═══ ARTICLE ═══

For many of us, it is simply about having more time for ourselves and the opportunity to relax away from the pressures of an ‘always on’ world. There’s little doubt that this has affected bathroom design in a significant way: Trend analysis company Trend Monitor points to the ‘key role of the bathroom’, particularly in stress management, as the ‘global trend for wellness develops’.
‘Luxury bathrooms can now be so much more than purely functional spaces,’ explains Yousef Mansuri, head of design at C.P. Hart. ‘More of our customers want to create an oasis of luxury and wellbeing at the heart of their home – somewhere calm that they can enjoy as a private retreat to de-stress and unwind.' We call this trend 'quiet luxury' because it’s a way for people to wrap themselves in comfort and a quiet combination of comfort and luxury.’
Quiet luxury bathroom design should evoke a mood that can be created with simple moments that make us pause, such as calming bathroom color ideas, luxury materials that sing not shout, and wellness bathrooms with fittings that offer spa-like experiences, such as massaging showers, hydrotherapy baths, and state-of-the-art steam rooms and saunas.
How to get the quiet luxury look in your bathroom
The best 'quiet luxury' bathroom ideas are anything but boring – and we have included a ton of added-value interior design advice, too.
1. Use a luxurious material as the main attraction
When it comes to designing a bathroom that exudes quiet luxury, put the focus on materials that will make a difference.
Using marble as a single floor-to-ceiling surface in a bathroom is timelessly elegant – and spectacularly luxurious. The practice dates to the Romans, who decorated bathrooms and public rooms in marble.
This bathroom by LA-based designer Jane Hallworth features in Barbara Sallick’s book, The Ultimate Bath, available on Amazon. The dramatically veined marble walls and floor create a theatrical element to the bathroom, which is then elevated further by the addition of a matching marble bath.
There is a point at which it is possible to overdo the use of one material, however. To avoid the space looking sterile and cold, add a warm finish in a material such as wood or metal as a subtle touch.
2. Invest in timeworn, classic furniture
Antique and vintage cabinets are well worth considering for their innate character and capacity to ground a stark space. Selecting time-worn furniture can help take the edge off the perfect ‘newness’ of sanitaryware and other hard surfaces for an old-money aesthetic.
Seek out period pieces made from close-grained hardwoods like oak, teak, and mahogany for the best moisture resistance. Thanks to decades of waxing and varnishing, antique furniture should have already established a decent layer of humidity protection but do check for any damage and reseal if required.
Cabinets, closets, and chests that sit on feet, rather than flush-to-the-floor plinths, will be safer from water ingress at ground level.
3. Pick the best style and finish for your hardware
Bathroom hardware plays an important practical role in quiet luxury design, but many designers see it as a key style element that’s used in much the same way as jewelry finishes an outfit.
‘A bathroom should always contain a harmonious array of materials, metals, colors, textures and shapes,’ says Alberto Lutzu, designer, of West One Bathrooms. He recommends selecting the style and finish of the taps, shower fittings and accessories at the same time as you’re putting together the sanitaryware, furniture and tile selections.

═══

* [TASKS AND EXERCISES]
• a. Update the part of the bathroom article starting at "2. Invest in" and ending at "at ground level.", putting "walnut" in place of "mahogany".
• b. Sum up the bathroom article in two sentences.
The material is not needed for any of this.

═══ RECORDS SHOWN ═══

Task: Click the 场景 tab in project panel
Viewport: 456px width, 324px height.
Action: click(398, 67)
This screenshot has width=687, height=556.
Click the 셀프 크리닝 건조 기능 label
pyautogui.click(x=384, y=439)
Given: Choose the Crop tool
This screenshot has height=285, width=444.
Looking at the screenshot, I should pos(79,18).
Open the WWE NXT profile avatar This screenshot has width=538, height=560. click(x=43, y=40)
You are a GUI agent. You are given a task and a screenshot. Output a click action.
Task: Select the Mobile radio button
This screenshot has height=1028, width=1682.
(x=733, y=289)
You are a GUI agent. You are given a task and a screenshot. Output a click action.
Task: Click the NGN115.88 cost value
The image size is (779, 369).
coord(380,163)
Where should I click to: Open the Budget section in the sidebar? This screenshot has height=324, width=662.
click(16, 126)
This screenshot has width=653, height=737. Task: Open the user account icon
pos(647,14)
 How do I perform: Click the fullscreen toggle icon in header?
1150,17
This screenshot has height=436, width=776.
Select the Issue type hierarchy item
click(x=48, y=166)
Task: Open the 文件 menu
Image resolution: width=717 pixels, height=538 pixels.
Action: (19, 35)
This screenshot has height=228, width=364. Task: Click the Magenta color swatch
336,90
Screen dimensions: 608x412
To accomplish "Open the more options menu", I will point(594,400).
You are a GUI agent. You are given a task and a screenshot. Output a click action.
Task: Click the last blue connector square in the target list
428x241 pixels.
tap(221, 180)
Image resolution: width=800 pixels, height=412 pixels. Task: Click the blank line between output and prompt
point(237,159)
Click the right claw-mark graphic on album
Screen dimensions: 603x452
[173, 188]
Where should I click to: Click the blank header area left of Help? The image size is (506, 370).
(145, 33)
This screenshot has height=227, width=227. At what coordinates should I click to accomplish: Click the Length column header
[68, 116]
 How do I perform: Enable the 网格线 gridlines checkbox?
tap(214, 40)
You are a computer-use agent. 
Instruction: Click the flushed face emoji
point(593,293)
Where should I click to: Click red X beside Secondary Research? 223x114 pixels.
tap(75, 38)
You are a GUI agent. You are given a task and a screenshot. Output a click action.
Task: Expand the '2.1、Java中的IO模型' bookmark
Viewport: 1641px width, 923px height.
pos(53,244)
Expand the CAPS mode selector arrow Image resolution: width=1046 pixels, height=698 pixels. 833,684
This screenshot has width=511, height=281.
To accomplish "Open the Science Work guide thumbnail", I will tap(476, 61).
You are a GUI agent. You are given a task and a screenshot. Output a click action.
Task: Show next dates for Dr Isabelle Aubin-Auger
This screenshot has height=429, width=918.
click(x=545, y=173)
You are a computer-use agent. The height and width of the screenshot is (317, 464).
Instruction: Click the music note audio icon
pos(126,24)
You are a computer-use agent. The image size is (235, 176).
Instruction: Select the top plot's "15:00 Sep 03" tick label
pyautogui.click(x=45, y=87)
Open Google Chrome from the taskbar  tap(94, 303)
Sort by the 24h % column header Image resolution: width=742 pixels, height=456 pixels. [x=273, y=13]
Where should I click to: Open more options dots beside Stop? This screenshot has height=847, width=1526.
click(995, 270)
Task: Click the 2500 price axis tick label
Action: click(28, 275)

═══

* [RESPONSES IN ORDER]
• a.
2. Invest in timeworn, classic furniture
Antique and vintage cabinets are well worth considering for their innate character and capacity to ground a stark space. Selecting time-worn furniture can help take the edge off the perfect ‘newness’ of sanitaryware and other hard surfaces for an old-money aesthetic.
Seek out period pieces made from close-grained hardwoods like oak, teak, and walnut for the best moisture resistance. Thanks to decades of waxing and varnishing, antique furniture should have already established a decent layer of humidity protection but do check for any damage and reseal if required.
Cabinets, closets, and chests that sit on feet, rather than flush-to-the-floor plinths, will be safer from water ingress at ground level.

• b. Quiet luxury bathrooms are calm private retreats for de-stressing, created with calming colors, luxury materials that sing not shout, and fittings that offer spa-like experiences. The look comes from making a luxurious material such as marble the main attraction, adding timeworn antique or vintage furniture, and choosing the style and finish of the hardware at the same time as the sanitaryware, furniture and tiles.